The Tuplex Programming Language

Arrays

Array Type

An array contains zero or more objects of the same type serially arranged in memory.

Array is a builtin type and it is the base type for the ARRAY type class.

The formal declaration is:

builtin type ~ Array{ E, C : UInt } derives Any, 
                                            Collection{ E },
                                            Updatable{ UInt, E }

E is the element type, and C is the capacity measured in number of elements.

Array Indexing, Length, and Bounds Checking

Arrays are indexed starting from index 0.

Arrays have a special member L which is the currently initialized length measured in number of elements. L is always less than or equal to C.

For example:

a1 := [ 1, 2, 3 ]
assert a1.C == a1.L

Array indices up to L-1 may be read from, and indices up to L may be written to, as long as they are less than C. If an element index beyound those bounds is accessed a runtime error is generated.

Array Type Syntax

An array type is specialized like other generic types, for example:

Array{ UByte, 3 }    ## constant
~Array{ ~UByte, 3 }  ## modifiable
~Array{ UByte, 3 }   ## Error - inconsistant modifiability!
Array{ ~UByte, 3 }   ## legal, can occur as member in other generic types,
                     ##  but is effectively constant

Array types can also be specialized using [] syntax, for example:

[3]UByte    ## constant
~[3]UByte   ## modifiable (implicitly modifiable UByte elements)
~[3]~UByte  ## modifiable

Array Value Literals

The first element in an array literal specifies the array element type. The remaining elements will be cast to that type. If an element can’t be implicitly case to that type, an error is generated.
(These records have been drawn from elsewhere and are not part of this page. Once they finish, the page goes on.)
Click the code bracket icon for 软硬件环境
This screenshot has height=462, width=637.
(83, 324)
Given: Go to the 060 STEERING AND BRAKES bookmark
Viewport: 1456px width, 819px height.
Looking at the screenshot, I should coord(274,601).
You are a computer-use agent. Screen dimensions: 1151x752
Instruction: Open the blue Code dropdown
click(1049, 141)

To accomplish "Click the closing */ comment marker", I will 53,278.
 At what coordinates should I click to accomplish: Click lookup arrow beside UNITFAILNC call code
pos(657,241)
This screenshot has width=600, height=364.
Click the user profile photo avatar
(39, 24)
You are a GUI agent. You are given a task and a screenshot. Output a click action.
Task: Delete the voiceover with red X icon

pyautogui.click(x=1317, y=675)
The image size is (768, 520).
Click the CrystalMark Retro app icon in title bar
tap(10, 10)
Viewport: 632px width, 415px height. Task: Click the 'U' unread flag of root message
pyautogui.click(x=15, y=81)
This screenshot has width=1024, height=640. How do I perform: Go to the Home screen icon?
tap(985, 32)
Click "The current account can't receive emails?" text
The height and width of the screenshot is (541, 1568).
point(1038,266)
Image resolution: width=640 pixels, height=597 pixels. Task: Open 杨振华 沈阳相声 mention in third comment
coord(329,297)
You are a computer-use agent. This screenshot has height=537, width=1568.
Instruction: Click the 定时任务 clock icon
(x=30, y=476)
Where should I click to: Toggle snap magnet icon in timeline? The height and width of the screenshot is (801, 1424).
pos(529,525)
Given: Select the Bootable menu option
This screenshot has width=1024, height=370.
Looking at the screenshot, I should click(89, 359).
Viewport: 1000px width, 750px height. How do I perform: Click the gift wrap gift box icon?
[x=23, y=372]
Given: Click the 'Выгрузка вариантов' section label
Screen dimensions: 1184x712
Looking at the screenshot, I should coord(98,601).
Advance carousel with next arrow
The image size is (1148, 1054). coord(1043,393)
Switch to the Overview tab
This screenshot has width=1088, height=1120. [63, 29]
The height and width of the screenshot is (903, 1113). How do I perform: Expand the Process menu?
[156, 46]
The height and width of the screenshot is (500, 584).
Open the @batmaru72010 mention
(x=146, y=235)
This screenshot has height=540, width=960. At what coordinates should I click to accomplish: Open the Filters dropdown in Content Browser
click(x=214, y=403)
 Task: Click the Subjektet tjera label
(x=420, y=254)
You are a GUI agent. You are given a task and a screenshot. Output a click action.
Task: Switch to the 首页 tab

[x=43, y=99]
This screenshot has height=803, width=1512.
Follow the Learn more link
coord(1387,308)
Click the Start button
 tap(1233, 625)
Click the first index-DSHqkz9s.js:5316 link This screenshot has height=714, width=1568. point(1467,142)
An array literal is enclosed in brackets and contains at least one value expression. (An empty array literal can’t be expressed this way, the element type would then be unspecified.)

The expression list can optionally be followed by an extra comma, this will not cause an extra element to be specified. If the list has only one element, the comma is mandatory, or the backslash notation may be used - preceeding the opening bracket with a backslash.

array_literal :
    [ <exp>, ]
    [ <exp>, <exp_list> ]
    [ <exp>, <exp_list>, ]
    \[ <exp> ]
    \[ <exp>, ]
    \[ <exp>, <exp_list> ]
    \[ <exp>, <exp_list>, ]

exp_list :
    <exp>
    <exp_list>, <exp>

In order to initialize a modifiable array via a value literal, the modifiability operator is prefixed the entire array like so:

a52 := ~ [ 1, 2, 3 ]

Explicit Array Initialization

In order to express an empty array value, the constructor syntax must be used:

a := [0]Int();           ## empty array of Ints

The constructor syntax can by used for all array types. The element initializers can be specified via an array, or as individual arguments. The following are equivalent:

a1 := [ Int(1), 2, 3 ]
a2 := [3]Int( 1, 2, 3 )
a3 := [3]Int( [ 1, 2, 3 ] )

Arrays of dynamic length (i.e. not known until runtime) can be constructed. An array can also be initialized with zero of more elements, up to the array’s capacity.

a31 := ~[i*3]Int()                 ## modifiable, initially empty
a32 := Array{Int,i*3}()            ## initially empty
a31 := [i*3]Int( [ 1, 2 ] )        ## if i == 0, a runtime error is generated
a32 := Array{Int,i*3}( [ 1, 2 ] )  ## if i == 0, a runtime error is generated

The above examples create arrays on the stack. To create an array on the heap, a new-expression is used.

## allocates a modifiable array of 5 UByte elements,
## of which 2 are immediately initialized
arr := new ~[5]UByte( [ 1, 2 ] )

Array Equality

Arrays can be value-compared using the regular equality operators == and !=.

Two arrays are equal if and only if they have the same element type, the same length (number of elements), and the two elements at each index of the two arrays are equal.

Note that the arrays’ capacity does not affect the value equality.

Methods

Array derives Any, Collection, and Updatable. It implements these methods:

override equals( other : &Any ) -> Bool

override empty() -> Bool

override count() -> Ordinal

override capacity() -> Ordinal

override contains( val : E ) -> Bool

override add( val : E ) ~ -> Bool

override clear() ~

override sequencer() -> Ref{ ~Iterator{ E } }

override updater() ~ -> Ref{ ~Updater{ E } }

override has( ix : UInt ) -> Bool

override get( ix : UInt ) -> E

override set( ix : UInt, element E ) ~ -> E

override swap( ixA : UInt, ixB UInt ) ~

See tx/array.tx for further details.